TEXT PROVIDED Block Start

Behavioural genetics is the field of biology that studies the role of genetics in animal (including human) behaviour. The field is an overlap of genetics, ethology and psychology. Classically, behavioural geneticists have studied the heritability of behavioural traits.
In 1869, Francis Galton published the first empirical work in human behavioural genetics, Hereditary Genius. Here, Galton intended to demonstrate that "a man's natural abilities are derived by inheritance, under exactly the same limitations as are the form and physical features of the whole organic world." Like most seminal work, he overstated his conclusions. His was a family study on the inheritance of giftedness and talent. Galton was aware that resemblance among familial relatives can be a function of both shared genes and shared environments. Contemporary behavioural genetics studies special populations—in human research, twins and adoptees and in animal research, specially bred strains and lines—to separate genetic from environmental effects.

TEXT PROVIDED Block End
RECORD EXCERPTS Block Start

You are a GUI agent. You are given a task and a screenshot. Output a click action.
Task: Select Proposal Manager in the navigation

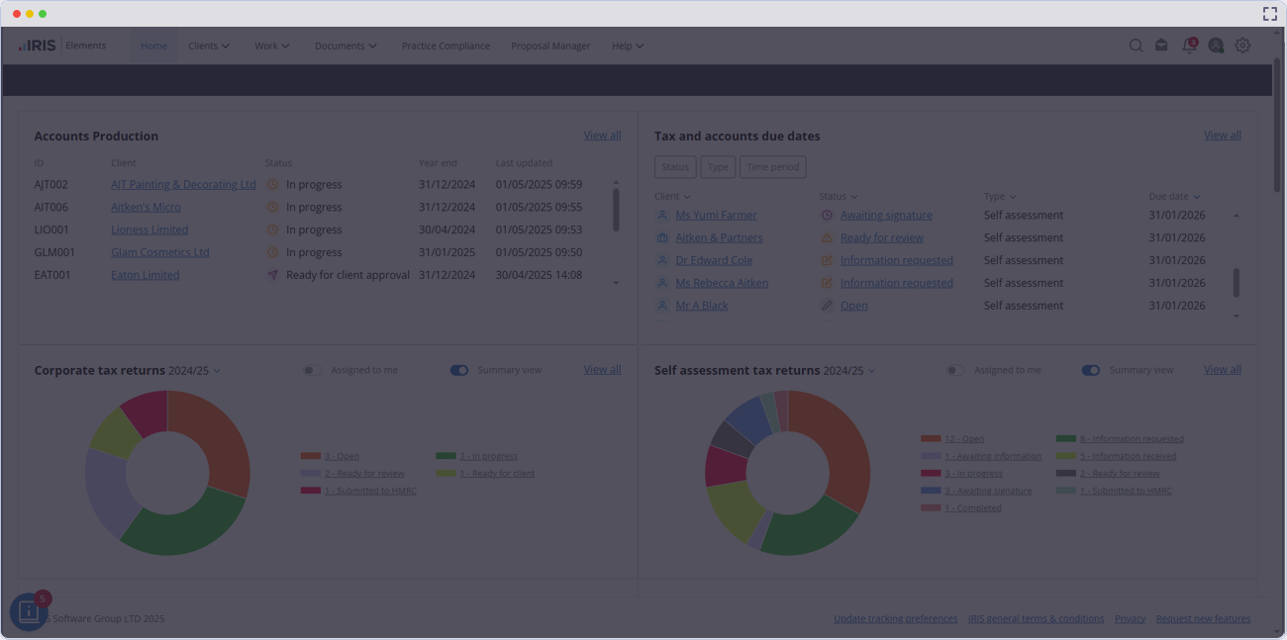tap(550, 46)
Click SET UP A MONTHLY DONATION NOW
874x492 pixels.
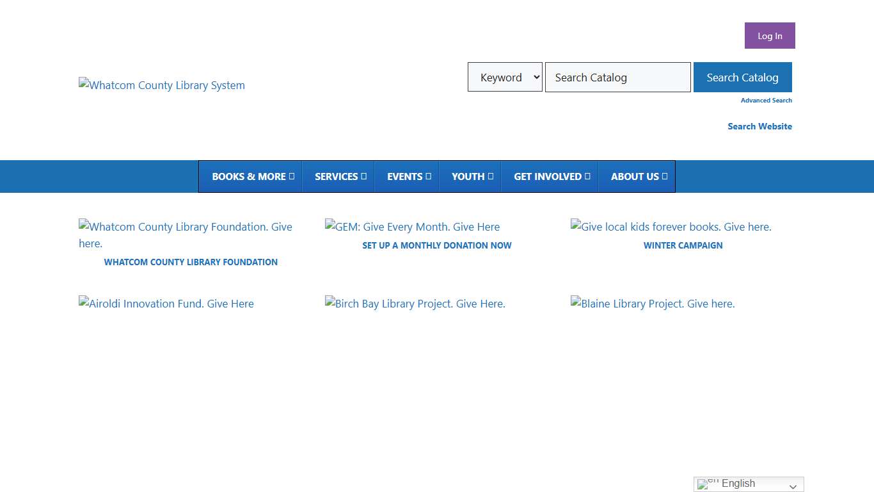pos(437,245)
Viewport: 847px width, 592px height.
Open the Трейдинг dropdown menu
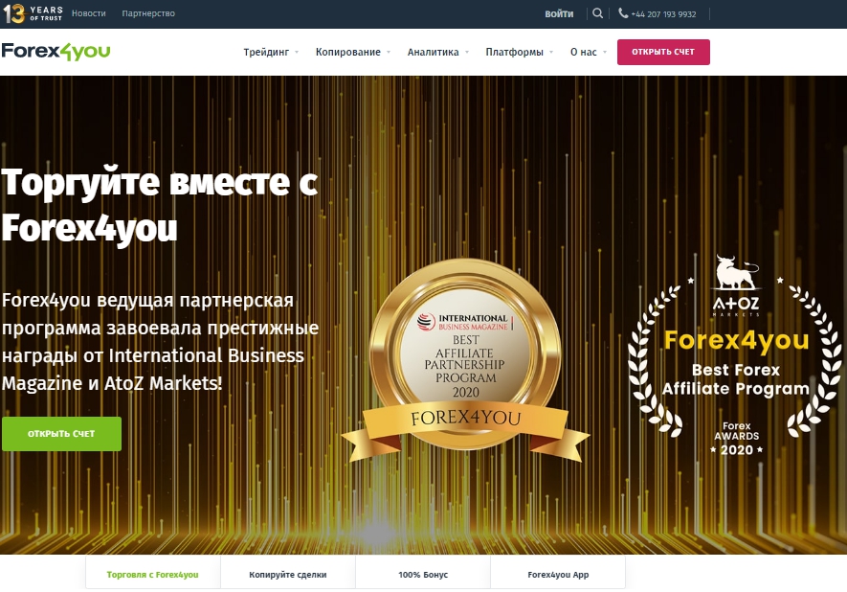point(267,53)
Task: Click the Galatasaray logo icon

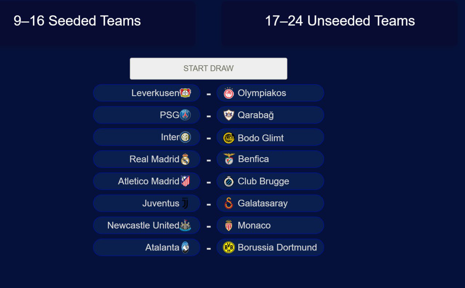Action: click(229, 203)
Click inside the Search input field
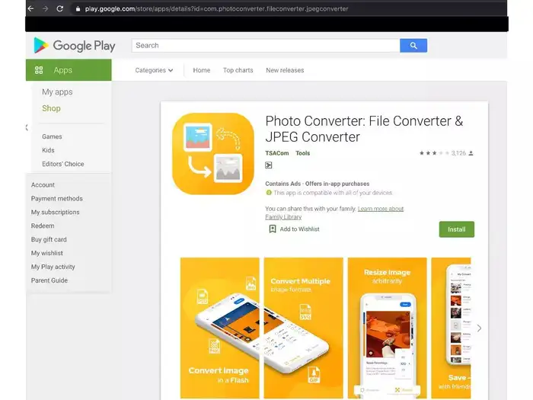 [x=266, y=46]
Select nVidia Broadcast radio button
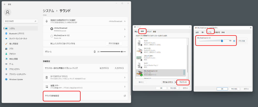 [x=52, y=29]
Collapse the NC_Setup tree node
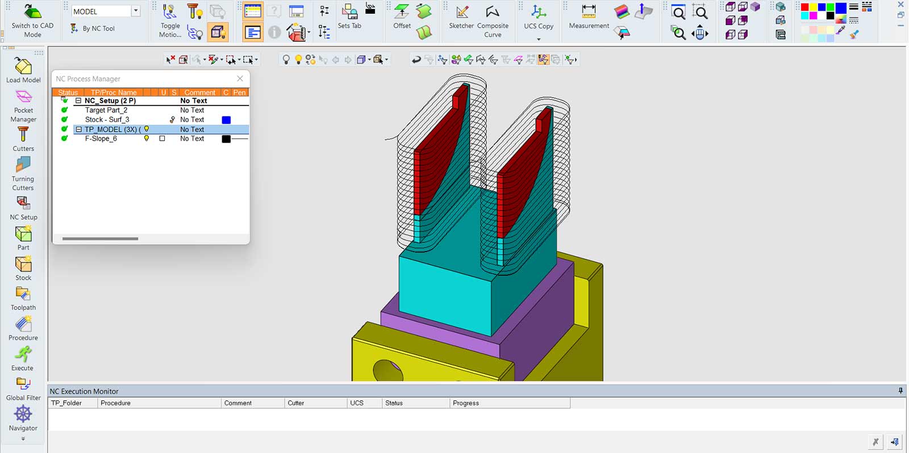This screenshot has width=909, height=453. click(78, 100)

RECORD EXCERPTS Block End

# DIRECTIONS:
A. From the text on behavioral genetics, copy the passage from "Behavioural genetics is" up to and including "of behavioural traits.".
B. According to the text on behavioral genetics, in what year did Francis Galton publish Hereditary Genius?
The records are not required for either task.

# OUTPUTS FOR THE TASKS:
A.
Behavioural genetics is the field of biology that studies the role of genetics in animal (including human) behaviour. The field is an overlap of genetics, ethology and psychology. Classically, behavioural geneticists have studied the heritability of behavioural traits.

B. 1869